- _AUFGABE A_
Warum erfüllen die Mitglieder der MJD laut dem Artikel über den Rechtsstreit mit dem Verfassungsschutz eigentlich alles, was die Mehrheitsgesellschaft von Muslimen verlangt?

- _VORLIEGENDER TEXT_

────────────────────

Muslimische Jugend siegt gegen Verfassungsschutz

jankuhlmann.net, 17. Februar 2012

Das Bundesamt für Verfassungsschutz hat in einem Rechtsstreit mit einer muslimischen Jugendorganisation eine Niederlage erlitten. Die Kölner Behörde muss mehrere Passagen über die Muslimische Jugend in Deutschland (MJD) in ihrem Bericht für das Jahr 2009 streichen. Das entschied das Berliner Verwaltungsgericht gestern.

Eigentlich erfüllen die bundesweit rund 900 Mitglieder der MJD alles, was die Mehrheitsgesellschaft von Muslimen verlangt: Sie sprechen perfekt Deutsch, die meisten gehen aufs Gymnasium oder zur Universität, sie nehmen aktiv am gesellschaftlichen Leben teil. Die 1994 gegründete MJD wendet sich ausdrücklich gegen Gewalt und radikales Gedankengut.

Sie beteiligt sich auch an Projekten, die die Demokratie fördern sollen. Im vergangenen Jahr besuchte eine MJD-Gruppe erstmals das frühere NS-Vernichtungslager Auschwitz und gedachte dort des Massenmordes an den Juden.

────────────────────

- _Daten zum Zeigen auf Ziele_

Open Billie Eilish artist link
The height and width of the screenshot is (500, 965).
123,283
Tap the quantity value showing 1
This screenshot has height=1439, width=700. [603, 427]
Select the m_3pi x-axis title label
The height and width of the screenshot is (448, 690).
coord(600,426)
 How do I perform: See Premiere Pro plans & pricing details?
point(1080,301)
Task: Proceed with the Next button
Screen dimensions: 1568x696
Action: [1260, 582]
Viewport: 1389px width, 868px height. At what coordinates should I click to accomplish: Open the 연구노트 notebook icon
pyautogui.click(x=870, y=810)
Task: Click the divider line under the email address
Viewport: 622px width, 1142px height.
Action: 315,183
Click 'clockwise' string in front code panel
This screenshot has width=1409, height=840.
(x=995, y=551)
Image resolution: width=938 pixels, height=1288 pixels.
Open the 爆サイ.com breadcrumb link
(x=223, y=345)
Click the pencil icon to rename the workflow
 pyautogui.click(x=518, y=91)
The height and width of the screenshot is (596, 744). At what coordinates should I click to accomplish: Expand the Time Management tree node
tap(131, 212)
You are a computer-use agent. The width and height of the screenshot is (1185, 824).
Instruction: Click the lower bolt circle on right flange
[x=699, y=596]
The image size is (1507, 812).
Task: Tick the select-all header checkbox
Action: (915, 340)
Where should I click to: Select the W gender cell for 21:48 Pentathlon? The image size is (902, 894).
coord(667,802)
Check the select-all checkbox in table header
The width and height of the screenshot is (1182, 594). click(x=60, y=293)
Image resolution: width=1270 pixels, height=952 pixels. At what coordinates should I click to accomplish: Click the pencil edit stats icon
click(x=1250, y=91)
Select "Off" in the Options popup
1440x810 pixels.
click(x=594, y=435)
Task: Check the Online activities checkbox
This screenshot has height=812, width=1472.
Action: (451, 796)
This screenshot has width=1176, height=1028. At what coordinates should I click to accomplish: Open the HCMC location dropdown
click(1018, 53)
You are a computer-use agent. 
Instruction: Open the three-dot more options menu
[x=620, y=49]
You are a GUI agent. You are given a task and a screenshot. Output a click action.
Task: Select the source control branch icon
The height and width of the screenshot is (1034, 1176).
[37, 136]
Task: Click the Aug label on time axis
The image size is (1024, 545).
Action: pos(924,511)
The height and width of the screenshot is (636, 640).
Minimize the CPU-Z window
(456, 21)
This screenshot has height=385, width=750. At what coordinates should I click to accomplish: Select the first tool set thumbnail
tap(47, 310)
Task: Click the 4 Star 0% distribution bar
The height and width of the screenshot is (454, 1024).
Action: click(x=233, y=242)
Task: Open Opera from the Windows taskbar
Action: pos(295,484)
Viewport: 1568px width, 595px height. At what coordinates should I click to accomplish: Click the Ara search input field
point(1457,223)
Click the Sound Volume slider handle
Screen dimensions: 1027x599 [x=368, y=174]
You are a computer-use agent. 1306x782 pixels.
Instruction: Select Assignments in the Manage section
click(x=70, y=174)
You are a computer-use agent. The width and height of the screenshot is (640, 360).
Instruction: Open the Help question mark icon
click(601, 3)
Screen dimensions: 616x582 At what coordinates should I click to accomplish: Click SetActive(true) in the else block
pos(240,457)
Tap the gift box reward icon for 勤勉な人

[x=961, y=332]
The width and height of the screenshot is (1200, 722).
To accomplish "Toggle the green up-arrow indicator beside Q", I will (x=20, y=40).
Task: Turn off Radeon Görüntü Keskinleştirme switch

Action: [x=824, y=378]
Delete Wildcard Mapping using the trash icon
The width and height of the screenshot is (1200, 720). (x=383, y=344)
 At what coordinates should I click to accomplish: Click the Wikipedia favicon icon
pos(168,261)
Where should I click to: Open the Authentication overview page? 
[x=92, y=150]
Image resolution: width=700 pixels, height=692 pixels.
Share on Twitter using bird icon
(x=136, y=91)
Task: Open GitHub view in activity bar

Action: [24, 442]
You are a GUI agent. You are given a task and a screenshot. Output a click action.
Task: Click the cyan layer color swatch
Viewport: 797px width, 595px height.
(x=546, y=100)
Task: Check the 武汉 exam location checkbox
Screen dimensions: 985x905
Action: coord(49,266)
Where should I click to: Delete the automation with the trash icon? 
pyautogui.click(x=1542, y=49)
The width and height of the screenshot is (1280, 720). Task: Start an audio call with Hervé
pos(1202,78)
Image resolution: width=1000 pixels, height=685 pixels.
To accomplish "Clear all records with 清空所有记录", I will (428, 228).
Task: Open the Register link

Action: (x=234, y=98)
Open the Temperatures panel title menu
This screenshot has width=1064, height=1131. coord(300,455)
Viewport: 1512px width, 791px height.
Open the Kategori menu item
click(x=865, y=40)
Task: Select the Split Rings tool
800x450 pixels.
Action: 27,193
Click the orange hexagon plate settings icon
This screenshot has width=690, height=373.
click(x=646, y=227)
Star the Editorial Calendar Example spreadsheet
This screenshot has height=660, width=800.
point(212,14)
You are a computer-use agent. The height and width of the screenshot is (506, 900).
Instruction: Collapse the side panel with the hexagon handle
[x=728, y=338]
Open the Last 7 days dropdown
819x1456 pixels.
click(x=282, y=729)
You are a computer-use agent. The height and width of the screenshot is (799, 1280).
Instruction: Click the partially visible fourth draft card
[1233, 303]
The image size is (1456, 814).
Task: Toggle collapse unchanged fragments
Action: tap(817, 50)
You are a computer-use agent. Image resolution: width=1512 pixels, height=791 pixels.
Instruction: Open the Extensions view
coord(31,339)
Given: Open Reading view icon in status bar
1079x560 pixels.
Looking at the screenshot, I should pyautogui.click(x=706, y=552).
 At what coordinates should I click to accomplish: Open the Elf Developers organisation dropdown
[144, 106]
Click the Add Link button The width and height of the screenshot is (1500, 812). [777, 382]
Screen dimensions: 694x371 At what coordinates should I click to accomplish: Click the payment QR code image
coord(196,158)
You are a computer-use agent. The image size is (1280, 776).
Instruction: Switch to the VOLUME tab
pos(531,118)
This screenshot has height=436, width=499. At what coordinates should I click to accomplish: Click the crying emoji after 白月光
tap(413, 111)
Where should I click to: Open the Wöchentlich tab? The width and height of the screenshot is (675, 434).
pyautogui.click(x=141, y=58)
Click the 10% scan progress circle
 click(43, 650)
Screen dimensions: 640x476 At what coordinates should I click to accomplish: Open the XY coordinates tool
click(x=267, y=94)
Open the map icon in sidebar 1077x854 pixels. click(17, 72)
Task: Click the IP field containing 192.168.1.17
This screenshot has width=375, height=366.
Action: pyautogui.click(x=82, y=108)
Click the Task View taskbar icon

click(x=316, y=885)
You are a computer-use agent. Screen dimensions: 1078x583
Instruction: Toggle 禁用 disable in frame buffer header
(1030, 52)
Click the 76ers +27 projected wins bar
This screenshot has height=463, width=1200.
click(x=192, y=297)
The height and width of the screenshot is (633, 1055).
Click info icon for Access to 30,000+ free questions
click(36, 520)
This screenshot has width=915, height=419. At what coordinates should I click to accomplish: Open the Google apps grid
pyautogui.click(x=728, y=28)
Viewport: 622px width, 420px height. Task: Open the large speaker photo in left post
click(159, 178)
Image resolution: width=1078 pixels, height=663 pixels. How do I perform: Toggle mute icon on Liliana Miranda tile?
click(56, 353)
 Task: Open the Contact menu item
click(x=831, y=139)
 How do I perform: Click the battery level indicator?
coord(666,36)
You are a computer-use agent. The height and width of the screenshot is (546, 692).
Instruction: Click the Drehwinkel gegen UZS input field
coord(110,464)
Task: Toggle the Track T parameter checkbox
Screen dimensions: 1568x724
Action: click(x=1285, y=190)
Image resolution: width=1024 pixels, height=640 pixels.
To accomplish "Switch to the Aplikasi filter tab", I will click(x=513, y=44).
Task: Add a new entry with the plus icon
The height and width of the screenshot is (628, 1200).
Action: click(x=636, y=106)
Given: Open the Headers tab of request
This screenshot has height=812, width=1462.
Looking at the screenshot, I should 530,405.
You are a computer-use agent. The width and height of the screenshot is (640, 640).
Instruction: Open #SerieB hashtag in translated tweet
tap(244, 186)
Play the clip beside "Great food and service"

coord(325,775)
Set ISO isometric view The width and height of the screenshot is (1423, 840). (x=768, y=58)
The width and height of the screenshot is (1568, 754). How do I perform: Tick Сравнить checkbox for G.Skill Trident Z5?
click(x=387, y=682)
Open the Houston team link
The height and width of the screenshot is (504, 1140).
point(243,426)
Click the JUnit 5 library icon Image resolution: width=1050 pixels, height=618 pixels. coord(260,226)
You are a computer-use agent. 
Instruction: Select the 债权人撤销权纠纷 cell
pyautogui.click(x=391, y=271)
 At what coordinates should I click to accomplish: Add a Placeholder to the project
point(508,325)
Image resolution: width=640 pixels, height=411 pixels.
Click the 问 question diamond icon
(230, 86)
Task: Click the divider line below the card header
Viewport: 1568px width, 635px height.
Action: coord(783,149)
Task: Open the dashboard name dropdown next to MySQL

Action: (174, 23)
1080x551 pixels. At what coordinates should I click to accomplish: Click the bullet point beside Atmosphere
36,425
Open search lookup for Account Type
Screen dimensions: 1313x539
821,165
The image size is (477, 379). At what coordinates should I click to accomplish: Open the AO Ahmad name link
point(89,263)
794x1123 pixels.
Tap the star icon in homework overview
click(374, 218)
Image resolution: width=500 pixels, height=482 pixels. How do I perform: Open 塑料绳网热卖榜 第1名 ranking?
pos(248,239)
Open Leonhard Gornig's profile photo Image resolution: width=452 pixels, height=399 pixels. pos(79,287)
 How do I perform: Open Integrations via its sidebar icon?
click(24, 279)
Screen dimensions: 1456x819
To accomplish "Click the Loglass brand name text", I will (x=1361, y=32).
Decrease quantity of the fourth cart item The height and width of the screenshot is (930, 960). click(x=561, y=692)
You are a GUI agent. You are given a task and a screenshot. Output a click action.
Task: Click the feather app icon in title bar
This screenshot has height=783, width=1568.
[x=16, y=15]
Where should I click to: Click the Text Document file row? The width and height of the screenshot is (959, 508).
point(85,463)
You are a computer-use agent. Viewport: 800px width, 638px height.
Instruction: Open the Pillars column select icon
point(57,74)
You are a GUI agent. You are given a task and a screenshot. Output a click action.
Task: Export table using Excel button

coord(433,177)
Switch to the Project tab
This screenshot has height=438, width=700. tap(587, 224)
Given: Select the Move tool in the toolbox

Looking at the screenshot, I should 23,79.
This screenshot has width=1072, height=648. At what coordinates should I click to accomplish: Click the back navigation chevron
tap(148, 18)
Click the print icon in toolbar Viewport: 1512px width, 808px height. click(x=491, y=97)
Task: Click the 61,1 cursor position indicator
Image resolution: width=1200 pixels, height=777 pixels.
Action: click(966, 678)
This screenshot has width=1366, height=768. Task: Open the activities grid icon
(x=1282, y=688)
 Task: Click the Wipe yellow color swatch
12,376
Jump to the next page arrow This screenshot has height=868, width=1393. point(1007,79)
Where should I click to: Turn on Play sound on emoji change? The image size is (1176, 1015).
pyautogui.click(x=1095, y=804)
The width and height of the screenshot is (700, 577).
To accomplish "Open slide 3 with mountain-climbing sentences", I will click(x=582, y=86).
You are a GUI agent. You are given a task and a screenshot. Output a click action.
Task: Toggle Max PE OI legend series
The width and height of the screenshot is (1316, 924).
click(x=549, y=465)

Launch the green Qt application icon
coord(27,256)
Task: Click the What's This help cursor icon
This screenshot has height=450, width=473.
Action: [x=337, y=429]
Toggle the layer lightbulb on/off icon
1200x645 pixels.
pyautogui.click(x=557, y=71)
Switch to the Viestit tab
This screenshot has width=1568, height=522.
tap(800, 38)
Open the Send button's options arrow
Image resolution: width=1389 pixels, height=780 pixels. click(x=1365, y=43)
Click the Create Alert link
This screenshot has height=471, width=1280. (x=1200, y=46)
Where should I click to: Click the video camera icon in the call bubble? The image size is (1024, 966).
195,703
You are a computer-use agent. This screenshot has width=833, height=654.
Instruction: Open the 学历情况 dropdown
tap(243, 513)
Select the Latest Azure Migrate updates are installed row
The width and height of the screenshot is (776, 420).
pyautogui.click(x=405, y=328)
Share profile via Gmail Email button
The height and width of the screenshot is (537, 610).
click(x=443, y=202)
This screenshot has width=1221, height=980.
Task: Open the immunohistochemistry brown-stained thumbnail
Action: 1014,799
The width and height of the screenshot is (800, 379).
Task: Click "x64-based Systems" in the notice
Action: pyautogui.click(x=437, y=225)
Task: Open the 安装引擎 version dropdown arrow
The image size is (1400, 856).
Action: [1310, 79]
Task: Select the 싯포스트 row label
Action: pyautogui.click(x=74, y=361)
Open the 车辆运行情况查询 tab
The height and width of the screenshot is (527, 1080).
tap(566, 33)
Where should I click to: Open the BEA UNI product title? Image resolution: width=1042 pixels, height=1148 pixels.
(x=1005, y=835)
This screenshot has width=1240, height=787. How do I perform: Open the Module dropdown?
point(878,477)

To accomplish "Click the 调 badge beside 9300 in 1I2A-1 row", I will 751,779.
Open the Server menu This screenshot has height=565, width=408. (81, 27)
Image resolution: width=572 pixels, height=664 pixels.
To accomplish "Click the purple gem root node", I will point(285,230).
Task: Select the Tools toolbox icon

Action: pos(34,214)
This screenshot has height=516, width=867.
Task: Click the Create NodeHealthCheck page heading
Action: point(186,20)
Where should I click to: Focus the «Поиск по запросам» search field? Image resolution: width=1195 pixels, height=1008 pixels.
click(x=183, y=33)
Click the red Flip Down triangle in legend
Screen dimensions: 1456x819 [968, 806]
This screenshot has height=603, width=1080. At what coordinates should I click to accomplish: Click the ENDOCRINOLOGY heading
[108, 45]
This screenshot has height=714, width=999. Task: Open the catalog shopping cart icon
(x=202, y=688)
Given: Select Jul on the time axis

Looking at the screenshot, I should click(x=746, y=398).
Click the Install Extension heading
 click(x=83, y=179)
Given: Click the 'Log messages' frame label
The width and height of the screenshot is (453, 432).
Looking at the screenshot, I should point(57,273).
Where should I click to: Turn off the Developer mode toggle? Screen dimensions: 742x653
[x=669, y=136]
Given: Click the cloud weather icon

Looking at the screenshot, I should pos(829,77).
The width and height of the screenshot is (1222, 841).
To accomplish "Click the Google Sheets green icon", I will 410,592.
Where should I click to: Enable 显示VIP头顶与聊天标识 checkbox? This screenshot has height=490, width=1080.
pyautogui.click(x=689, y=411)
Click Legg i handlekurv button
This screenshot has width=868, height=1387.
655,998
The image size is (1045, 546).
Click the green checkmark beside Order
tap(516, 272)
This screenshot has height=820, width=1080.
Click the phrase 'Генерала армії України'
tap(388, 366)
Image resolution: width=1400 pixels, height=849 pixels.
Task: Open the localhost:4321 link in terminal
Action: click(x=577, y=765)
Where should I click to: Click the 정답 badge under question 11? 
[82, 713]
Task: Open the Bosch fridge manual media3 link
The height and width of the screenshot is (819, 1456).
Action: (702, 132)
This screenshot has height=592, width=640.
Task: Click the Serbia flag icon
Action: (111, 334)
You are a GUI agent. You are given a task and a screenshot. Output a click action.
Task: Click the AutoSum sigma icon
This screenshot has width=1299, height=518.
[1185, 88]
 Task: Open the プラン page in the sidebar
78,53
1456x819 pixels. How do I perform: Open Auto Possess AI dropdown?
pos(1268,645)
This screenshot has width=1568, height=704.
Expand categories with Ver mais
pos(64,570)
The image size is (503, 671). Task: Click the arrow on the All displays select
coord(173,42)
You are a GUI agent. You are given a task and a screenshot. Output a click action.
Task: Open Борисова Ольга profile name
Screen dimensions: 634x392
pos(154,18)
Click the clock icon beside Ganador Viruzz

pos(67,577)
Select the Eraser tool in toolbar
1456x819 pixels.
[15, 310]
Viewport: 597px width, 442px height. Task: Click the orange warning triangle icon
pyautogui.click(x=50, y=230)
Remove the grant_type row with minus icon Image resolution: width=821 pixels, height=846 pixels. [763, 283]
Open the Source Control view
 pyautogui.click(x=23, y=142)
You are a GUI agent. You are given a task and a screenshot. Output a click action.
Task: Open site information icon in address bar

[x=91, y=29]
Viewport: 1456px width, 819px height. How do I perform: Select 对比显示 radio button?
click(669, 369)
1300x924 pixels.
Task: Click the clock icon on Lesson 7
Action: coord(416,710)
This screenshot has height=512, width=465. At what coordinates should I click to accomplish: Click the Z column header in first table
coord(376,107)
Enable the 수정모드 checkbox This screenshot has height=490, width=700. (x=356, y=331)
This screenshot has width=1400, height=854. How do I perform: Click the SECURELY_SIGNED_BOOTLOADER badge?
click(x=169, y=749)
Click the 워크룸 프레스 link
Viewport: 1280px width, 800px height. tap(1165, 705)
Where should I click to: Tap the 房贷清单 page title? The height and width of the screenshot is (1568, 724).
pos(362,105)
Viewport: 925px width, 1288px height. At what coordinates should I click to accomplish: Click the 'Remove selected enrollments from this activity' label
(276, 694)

────────────────────

- _AUFGABE B_
Verschiebe in den Datensätzen jede Koordinate in den Antworten um 73 und gib die Zeilen dabei vollständig wieder. Beginne bei der Zeile mit "Tap the gift box reward icon for 勤勉な人" und höre nach der Zeile mit "Action: [x=824, y=378]" auf.

- _LÖSUNG A_
Sie sprechen perfekt Deutsch. Die meisten von ihnen gehen aufs Gymnasium oder zur Universität, und sie nehmen aktiv am gesellschaftlichen Leben teil.

- _LÖSUNG B_
Tap the gift box reward icon for 勤勉な人

[x=1034, y=405]
The width and height of the screenshot is (1200, 722).
To accomplish "Toggle the green up-arrow indicator beside Q", I will (x=93, y=113).
Task: Turn off Radeon Görüntü Keskinleştirme switch

Action: [x=897, y=451]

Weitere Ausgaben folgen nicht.